Cook the tofu in a skillet - you can use the marinade, another tablespoon of veggie oil or non-stick spray to cook it in - until it is golden brown on both sides (about 10 minutes). While the tofu is cooking, add the beans, the remaining cilantro, lime juice and zest to a pot and heat through.

Serve the tofu on top of the beans. I like to serve this with an avocado, tomato and corn relish on the side. **This is also tasty wrapped up as a burrito with salsa and soy cheese.

Serves: 2-4 Preparation time: 1 hour hands off, 20 minutes hands on time

Wednesday, June 22, 2011

Tofu and Veggies One Pot Meal

P3083

From: "Vegan Family Meals" by Ann Gentry (Andrews McMeel, 2011)

Yield: 4 servings
Ingredients:
For the vegetables and tofu:
1 medium onion 2 cups bite-size broccoli florets 1/2 butternut squash, peeled and cubed 2 medium carrots, peeled and sliced 1/4 head green cabbage, cored and sliced 1/2 pound sugar snap peas, trimmed 3 ounces fresh shiitake or other mushrooms, stemmed about 1 cup water 1/4 teaspoon fine sea salt 1 (5-inch) piece ginger, peeled 2/3 cup mirin (Japanese cooking wine) or dry sherry or sweet marsala 1/4 cup plus 2 tablespoons tamari or soy sauce 1 (14-ounce) container firm tofu, drained and cut into 3/4-inch cubes 1/2 bunch watercress, stems removed

For the rice:
1 tablespoon Asian sesame oil 4 cloves garlic, peeled and minced 4 cups cooked short-grain brown rice 1/4 cup toasted sesame seeds For garnish: 2 scallions, thinly sliced 1 sheet nori (seaweed) cut into thin strips (optional)

Procedure:
Quarter the onion through the stem end, leaving the quarters connected. Remove the peel. Place in the middle of a large skillet.
Arrange the broccoli, squash, carrots, cabbage, sugar snap peas and mushrooms in clusters around the onion, keeping each vegetable separate from the other and arranging so that the colors are balanced and attractive.
Add just enough water to cover the bottom of the skillet. Sprinkle the salt evenly over the pan. Cover and turn heat to high.
Bring to a boil, decrease the heat to medium-low, and simmer until the squash is crisp-tender, about 12 minutes

Meanwhile, finely grate the ginger over a paper towel or sheet of cheesecloth, and then squeeze the pulp to extract 2 teaspoons of ginger juice.
Place in a bowl with the mirin and tamari.

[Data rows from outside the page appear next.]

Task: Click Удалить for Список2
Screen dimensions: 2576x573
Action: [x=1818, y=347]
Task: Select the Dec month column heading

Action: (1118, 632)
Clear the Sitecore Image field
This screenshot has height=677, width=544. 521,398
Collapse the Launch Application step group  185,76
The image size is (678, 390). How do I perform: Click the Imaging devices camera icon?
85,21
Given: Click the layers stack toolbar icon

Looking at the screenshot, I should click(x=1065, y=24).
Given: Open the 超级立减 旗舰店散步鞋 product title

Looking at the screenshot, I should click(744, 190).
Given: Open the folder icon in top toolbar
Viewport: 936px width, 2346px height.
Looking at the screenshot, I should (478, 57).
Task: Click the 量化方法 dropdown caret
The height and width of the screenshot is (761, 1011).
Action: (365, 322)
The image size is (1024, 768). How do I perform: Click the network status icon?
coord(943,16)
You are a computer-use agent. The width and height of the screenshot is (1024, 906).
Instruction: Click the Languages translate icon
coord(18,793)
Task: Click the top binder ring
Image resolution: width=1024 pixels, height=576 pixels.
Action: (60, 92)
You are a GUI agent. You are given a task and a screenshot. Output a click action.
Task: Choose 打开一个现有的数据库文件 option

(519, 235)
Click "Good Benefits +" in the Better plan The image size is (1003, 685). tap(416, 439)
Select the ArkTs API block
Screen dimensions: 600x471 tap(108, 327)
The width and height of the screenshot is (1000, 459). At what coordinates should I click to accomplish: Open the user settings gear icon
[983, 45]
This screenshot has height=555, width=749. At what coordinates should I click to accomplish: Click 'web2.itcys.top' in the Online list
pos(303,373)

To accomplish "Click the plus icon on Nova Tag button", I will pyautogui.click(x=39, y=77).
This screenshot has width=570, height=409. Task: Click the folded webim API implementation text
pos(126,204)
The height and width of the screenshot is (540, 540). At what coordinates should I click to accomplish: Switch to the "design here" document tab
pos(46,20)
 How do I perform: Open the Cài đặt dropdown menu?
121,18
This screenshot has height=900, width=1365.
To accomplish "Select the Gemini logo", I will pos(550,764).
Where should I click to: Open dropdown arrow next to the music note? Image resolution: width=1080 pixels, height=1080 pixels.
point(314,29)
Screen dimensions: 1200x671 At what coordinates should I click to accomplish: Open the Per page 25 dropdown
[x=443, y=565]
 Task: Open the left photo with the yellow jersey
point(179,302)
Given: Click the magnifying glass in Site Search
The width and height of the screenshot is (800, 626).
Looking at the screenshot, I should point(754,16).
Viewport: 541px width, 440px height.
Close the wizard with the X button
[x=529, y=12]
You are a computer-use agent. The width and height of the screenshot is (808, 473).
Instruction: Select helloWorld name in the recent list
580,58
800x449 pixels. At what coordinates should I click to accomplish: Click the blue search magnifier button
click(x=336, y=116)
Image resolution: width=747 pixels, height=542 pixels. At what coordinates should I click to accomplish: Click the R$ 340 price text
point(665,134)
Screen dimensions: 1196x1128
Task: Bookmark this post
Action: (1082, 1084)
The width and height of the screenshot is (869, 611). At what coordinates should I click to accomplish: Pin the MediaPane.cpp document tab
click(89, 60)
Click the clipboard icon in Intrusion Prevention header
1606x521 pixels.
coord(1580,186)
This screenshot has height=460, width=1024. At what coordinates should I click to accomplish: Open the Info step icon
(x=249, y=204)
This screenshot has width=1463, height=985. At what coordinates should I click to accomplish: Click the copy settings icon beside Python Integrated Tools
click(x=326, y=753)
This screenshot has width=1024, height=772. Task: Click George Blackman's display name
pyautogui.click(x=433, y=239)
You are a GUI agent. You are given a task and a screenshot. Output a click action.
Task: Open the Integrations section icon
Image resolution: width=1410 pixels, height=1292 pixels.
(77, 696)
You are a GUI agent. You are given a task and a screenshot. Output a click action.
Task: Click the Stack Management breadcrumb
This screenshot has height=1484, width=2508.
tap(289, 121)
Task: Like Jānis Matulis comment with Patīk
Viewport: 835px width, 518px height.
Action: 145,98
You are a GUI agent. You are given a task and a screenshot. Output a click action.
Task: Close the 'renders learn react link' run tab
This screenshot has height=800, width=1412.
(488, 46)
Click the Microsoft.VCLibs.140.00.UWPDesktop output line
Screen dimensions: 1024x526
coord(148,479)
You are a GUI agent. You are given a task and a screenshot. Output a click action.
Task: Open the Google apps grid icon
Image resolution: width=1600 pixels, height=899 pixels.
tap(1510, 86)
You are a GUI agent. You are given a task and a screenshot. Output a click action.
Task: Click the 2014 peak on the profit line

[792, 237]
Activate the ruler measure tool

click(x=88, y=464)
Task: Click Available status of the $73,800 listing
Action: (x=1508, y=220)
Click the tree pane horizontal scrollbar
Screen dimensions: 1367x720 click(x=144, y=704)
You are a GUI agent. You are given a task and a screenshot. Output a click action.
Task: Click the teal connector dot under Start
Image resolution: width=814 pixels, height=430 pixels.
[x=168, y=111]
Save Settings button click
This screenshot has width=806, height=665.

Add the tofu, and toss to coat. Spoon the tofu mixture over the vegetables, and simmer uncovered until the tofu is hot, about 5 minutes.
Add the watercress and simmer until it wilts, about 2 minutes. Remove the skillet from the heat, and set it on a trivet in the middle of the table.

Meanwhile, prepare the rice:
Heat the oil in a large, heavy saucepan over medium heat. Add the garlic, and cook, stirring, until fragrant, about 30 seconds. Stir in the rice and sesame seeds, and cook just until heated through, about three minutes. Divide the rice among four bowls or plates, and invite diners to select vegetables.
Spoon some of the cooking liquid over each serving. Pass the scallions and nori strips for garnish.